Ideas, after all, are rarely absorbed unchanged. They are tested, adapted, and, over time, made personal. In that sense, Owain’s method is not borrowed. It is formed.
He draws on well-known figures such as William James, but also on thinkers who are less frequently read today, yet whose influence runs quietly beneath much of modern thought.
It is at that point, where historical ideas are internalised and reshaped, that the fictional and the factual begin to meet.
What connects these influences is a shared concern with what lies beneath outward behaviour. Not simply what is said, but the motive from which it arises.
Beneath the Surface
One of the most important of these influences is Henry Sidgwick (1838–1900).
Writing in the late nineteenth century, Sidgwick was concerned with the problem of moral reasoning. How we justify our actions to ourselves, and how easily that process can become distorted.

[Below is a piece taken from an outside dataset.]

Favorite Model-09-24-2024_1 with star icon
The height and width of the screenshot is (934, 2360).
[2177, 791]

He was particularly interested in self-deception. Not the deliberate lie, but the quieter process by which we come to believe our own explanations. We shape our account of events in a way that allows us to feel justified in what we have already, often unconsciously, decided to do.
This insight sits close to Owain’s way of thinking. For him, the explanation offered is rarely the starting point. It is something that follows.
The Evidence of Behaviour
George Henry Lewes (1817–1878) approached the mind from a different direction.

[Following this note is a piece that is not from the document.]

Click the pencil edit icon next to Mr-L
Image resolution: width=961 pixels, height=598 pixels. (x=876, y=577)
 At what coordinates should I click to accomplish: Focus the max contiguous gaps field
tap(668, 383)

Rather than focusing on abstract reasoning, he argued that mental life could be understood through observation. Not by asking what a person claims to think, but by attending to what they do.
In this sense, hesitation, omission, and pause are not empty moments. They are actions. Small, often unnoticed, but revealing. Traces of a thought process that has not fully resolved itself, or that is being quietly redirected.
Owain’s attention to silence owes much to this way of seeing.
Habit and the Shape of Action
Alexander Bain (1818–1903) extended this line of thought further.
He was interested in habit and repetition. The idea that patterns of behaviour reveal more about a person than any single statement.
What we do repeatedly acquires a kind of consistency that is difficult to disguise. Not because it is consciously chosen each time, but because it reflects something more deeply established. A tendency, a disposition, a way of responding to the world.
For Owain, this becomes an important principle. A single statement may be constructed. A pattern, sustained over time, is harder to control.
Contradiction and Truth
F. H. Bradley (1846–1924) approached the problem from yet another angle.
His concern was with contradiction. The points at which a system of thought begins to break down under its own weight.
For Bradley, contradiction revealed the limits of what we take to be reality.
Owain does not follow him into his broader metaphysical conclusions. But he recognises something important in the observation itself. When an account contains contradiction, it is rarely accidental. It marks a point of strain. A place where what is being said can no longer fully accommodate what is known, felt, or remembered. In that moment, something closer to the truth begins to surface.
The Psychology of Motive
Taken together, these ideas begin to form a coherent approach.
For Owain, understanding a person is not a matter of collecting statements. It is a matter of tracing the movement by which thought becomes action.
Memory, emotion, conscience, habit, and circumstance all play a part. What results is rarely simple, and rarely fully conscious. But it is not arbitrary because people act for reasons. They are simply not always aware of what those reasons are.
What This Means
In the world of the novels, this way of thinking shapes how Owain approaches both his academic work and his occasional involvement in investigation.
He is less interested in what can be demonstrated immediately, and more in what can be understood over time. Not the surface of an action, but the structure beneath it. Because it is there, in the tension between what is said and what is meant, that the deeper truth most often lies.
From the research behind The Silence of the White Shadow.